Biden called on Americans to do just that: “show a little tolerance and humility.” The president cited his mom who taught him that to better understand his fellow citizens he needed to “stand in their shoes.” That is something we do every day as historians. We try to stand in the shoes of historical actors and understand their experiences as they themselves would have. We call it contextualization, but another word for it might be empathy. We try to understand those who came before us: the struggles they endured, the flaws they could not shake, the virtues that made them exceptional for their time.

Empathy is what we try to teach our students in history classes here at Huntingdon College in Montgomery, Alabama. One method that we use to teach this value is a program called Reacting to the Past. Reacting to the Past is a series of history role-playing games that ask students to put themselves into some of history’s most pivotal moments. From the French Revolution to the Cuban Missile Crisis, students are asked to become a participant in history, to grapple with the biases of the past, to understand their challenges, to appreciate diverse perspectives.

Students deliver speeches based on real historical documents and debate as they try to persuade their fellow students to make the best choices possible in these complex scenarios.
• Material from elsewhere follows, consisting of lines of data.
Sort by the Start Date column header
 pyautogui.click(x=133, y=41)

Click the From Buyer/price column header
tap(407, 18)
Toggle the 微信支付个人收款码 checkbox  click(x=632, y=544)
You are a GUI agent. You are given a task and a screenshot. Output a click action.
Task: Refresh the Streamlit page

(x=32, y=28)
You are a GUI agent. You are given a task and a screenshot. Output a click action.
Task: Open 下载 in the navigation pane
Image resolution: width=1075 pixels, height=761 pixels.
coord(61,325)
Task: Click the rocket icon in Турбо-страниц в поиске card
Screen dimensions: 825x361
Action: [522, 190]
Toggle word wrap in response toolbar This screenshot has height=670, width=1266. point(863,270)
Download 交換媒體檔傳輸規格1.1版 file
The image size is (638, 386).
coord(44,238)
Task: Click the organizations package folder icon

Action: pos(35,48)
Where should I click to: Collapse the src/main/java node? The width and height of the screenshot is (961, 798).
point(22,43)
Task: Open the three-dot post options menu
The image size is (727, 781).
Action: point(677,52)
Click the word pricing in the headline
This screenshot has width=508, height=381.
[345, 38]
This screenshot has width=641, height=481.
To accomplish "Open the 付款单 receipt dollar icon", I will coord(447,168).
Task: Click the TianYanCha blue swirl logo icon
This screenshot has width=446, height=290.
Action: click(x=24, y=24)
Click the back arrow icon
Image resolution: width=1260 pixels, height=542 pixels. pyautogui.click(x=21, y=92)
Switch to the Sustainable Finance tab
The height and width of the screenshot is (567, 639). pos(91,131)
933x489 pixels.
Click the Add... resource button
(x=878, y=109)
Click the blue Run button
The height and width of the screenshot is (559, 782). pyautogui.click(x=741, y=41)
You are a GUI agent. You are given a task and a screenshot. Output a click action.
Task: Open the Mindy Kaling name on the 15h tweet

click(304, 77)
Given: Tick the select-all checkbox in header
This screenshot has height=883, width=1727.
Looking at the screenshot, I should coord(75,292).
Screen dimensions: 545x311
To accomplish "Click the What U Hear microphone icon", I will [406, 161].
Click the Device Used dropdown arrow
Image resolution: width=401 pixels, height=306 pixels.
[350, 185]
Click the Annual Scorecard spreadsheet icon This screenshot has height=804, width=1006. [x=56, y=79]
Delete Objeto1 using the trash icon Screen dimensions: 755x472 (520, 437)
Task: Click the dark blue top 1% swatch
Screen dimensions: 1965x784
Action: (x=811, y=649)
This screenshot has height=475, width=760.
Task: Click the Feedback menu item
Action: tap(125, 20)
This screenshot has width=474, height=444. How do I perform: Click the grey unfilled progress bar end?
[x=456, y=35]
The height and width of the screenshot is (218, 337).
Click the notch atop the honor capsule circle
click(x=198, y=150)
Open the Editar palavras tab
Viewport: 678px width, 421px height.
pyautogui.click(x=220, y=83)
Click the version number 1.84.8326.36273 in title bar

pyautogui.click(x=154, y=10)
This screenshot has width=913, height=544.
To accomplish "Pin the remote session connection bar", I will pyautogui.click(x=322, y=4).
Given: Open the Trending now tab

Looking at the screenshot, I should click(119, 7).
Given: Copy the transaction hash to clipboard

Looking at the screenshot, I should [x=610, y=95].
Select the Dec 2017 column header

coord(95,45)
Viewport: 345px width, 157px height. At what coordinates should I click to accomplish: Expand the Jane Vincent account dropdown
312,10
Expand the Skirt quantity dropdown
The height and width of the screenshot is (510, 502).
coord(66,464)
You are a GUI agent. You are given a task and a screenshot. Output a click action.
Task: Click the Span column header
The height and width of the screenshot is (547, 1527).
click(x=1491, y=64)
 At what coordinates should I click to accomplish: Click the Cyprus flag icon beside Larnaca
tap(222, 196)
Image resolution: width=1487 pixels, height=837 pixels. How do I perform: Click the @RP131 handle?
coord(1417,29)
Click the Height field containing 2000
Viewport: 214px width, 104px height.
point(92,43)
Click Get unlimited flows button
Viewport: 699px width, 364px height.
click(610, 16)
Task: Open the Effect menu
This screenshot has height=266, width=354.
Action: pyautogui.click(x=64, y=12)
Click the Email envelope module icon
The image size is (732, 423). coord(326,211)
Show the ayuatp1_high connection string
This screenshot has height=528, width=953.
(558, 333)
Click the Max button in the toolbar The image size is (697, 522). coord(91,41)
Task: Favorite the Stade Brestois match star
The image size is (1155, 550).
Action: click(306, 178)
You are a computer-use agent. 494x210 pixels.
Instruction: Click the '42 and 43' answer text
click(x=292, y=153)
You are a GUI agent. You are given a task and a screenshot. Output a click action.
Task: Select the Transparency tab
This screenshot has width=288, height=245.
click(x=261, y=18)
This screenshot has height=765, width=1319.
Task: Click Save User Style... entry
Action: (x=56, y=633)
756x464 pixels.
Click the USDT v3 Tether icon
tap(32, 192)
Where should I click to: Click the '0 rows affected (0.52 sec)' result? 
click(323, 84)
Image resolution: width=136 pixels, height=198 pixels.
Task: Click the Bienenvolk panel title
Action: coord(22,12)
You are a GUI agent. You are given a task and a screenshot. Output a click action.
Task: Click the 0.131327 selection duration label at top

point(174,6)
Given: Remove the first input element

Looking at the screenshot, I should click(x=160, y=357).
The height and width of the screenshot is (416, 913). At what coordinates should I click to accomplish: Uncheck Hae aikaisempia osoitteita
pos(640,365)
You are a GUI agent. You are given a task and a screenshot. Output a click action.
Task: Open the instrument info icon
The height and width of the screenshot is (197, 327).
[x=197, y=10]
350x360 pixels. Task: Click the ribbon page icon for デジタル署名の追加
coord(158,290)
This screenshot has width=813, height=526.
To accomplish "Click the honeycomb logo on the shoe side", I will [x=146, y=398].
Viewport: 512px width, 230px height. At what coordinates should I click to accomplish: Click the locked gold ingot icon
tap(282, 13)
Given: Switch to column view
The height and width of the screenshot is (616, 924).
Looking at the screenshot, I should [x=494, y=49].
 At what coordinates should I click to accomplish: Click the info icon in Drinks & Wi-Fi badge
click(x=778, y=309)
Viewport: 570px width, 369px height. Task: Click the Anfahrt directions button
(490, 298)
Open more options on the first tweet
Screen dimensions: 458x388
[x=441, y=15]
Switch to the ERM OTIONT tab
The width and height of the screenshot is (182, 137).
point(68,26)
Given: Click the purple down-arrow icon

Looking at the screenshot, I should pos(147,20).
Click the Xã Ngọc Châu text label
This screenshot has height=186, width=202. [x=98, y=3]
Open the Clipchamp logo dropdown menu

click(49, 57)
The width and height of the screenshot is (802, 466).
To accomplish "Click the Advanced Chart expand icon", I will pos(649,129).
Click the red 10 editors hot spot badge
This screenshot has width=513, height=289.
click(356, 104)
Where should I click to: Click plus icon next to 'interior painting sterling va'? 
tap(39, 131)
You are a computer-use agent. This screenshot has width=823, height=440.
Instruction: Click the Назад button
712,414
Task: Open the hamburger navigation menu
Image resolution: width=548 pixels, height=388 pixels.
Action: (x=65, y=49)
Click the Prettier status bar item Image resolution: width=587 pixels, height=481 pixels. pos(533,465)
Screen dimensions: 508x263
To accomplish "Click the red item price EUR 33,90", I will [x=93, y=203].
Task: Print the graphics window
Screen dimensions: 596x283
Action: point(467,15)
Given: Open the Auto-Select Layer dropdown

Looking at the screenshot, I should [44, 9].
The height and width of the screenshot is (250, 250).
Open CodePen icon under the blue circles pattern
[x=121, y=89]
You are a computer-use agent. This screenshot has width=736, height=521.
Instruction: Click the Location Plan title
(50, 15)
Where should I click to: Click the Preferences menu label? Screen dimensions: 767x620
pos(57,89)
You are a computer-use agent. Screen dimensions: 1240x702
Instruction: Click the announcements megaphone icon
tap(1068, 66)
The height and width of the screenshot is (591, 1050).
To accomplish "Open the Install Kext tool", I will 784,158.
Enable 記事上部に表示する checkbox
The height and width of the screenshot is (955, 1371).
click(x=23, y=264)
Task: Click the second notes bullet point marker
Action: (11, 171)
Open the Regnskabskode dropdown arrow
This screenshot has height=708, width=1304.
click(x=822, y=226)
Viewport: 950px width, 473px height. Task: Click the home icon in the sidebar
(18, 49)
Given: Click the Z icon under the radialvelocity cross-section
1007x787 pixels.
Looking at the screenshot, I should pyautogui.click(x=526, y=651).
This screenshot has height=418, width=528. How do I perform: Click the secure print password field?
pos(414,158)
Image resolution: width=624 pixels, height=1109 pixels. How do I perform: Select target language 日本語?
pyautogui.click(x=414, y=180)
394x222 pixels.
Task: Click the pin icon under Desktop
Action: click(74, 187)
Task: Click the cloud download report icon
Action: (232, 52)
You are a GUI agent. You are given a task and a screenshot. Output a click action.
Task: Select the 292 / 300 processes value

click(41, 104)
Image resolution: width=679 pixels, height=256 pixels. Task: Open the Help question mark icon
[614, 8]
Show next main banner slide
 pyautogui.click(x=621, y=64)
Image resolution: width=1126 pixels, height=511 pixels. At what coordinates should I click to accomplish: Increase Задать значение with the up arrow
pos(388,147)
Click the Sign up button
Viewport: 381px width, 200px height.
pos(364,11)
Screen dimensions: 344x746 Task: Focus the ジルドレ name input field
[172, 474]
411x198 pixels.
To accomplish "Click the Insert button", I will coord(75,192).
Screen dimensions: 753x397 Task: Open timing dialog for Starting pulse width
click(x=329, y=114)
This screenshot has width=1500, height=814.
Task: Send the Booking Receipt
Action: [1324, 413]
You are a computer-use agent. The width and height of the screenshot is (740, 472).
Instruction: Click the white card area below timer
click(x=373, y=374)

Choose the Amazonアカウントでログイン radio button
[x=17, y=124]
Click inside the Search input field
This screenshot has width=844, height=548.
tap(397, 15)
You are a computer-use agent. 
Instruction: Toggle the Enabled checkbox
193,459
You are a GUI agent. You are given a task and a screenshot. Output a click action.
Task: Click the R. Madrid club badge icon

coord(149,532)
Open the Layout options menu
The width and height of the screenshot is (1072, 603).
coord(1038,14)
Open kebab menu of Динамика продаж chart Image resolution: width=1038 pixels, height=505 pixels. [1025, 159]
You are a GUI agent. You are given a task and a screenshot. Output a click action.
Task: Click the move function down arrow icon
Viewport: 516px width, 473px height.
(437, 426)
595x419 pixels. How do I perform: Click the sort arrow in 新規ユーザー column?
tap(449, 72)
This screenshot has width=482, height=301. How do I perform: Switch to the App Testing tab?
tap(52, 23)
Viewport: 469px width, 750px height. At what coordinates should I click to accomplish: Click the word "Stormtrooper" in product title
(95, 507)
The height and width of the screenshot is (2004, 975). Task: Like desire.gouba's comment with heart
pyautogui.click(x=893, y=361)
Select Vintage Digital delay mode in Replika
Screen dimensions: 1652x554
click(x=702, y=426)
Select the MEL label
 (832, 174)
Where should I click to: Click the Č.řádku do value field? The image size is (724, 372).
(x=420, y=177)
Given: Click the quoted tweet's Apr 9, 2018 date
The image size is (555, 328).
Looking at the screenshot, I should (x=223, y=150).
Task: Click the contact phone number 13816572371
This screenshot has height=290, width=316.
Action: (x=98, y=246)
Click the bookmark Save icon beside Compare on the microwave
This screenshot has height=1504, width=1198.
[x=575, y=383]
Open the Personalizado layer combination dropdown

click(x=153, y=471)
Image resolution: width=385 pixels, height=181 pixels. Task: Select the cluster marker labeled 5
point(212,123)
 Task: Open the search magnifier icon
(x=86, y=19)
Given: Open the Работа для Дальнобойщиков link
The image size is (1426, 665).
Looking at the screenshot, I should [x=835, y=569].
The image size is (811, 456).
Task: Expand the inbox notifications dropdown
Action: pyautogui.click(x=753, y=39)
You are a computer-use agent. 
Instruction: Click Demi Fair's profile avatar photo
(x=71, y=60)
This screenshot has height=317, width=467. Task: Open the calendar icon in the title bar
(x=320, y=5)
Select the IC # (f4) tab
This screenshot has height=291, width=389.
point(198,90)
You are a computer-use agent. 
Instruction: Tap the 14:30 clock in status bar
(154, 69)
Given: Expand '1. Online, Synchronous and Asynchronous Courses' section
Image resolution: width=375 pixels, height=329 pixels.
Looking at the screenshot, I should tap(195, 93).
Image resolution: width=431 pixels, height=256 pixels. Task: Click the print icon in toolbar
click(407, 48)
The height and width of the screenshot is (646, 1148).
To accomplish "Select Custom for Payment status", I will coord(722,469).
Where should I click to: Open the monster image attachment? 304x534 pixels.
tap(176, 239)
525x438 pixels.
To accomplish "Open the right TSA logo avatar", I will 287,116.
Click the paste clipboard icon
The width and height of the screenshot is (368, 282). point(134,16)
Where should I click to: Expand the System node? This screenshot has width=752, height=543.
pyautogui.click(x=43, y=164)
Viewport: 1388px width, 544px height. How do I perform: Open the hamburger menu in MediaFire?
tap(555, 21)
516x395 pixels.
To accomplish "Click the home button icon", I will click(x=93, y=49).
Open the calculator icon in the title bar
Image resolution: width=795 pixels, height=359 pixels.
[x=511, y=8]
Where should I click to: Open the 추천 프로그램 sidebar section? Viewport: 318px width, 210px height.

This gives students a front-row seat to history’s most consequential decisions, like the drafting of the U.S. Constitution, and helps them see the constraints, possibilities and alternate paths that lay before historical actors. By playing their roles and interacting with other students doing the same, they come to understand the give and take of politics and to appreciate the limits placed on anyone seeking to enact change.

Just last semester our students played the Threshold of Democracy game set in Athens in 403 BCE. Some of our most progressive students ended up playing aristocrats who were suspicious of democracy and collective decision making. Some students who questioned the value of direct democracy ended up being the most radical democrats in Athens. Others were asked to play slaveholders and those who supported expanding the Athenian Empire. Everyone was asked to put themselves in someone else’s shoes. Students felt they gained a better appreciation for the circumstances that a far-off and distant people found themselves in following the Peloponnesian War.

Our students came to empathize with their characters, even if they still disapproved of some of their ideas and actions. According to educators who use the program, “Reacting to the Past offers students the rare opportunity to practice empathy, and develop not only an internal understanding of others, but also how best to effectively convey to others that one empathizes with them.” In our class, this empathy seemed to carry over to the remainder of the semester as discussions became much more robust and more civil.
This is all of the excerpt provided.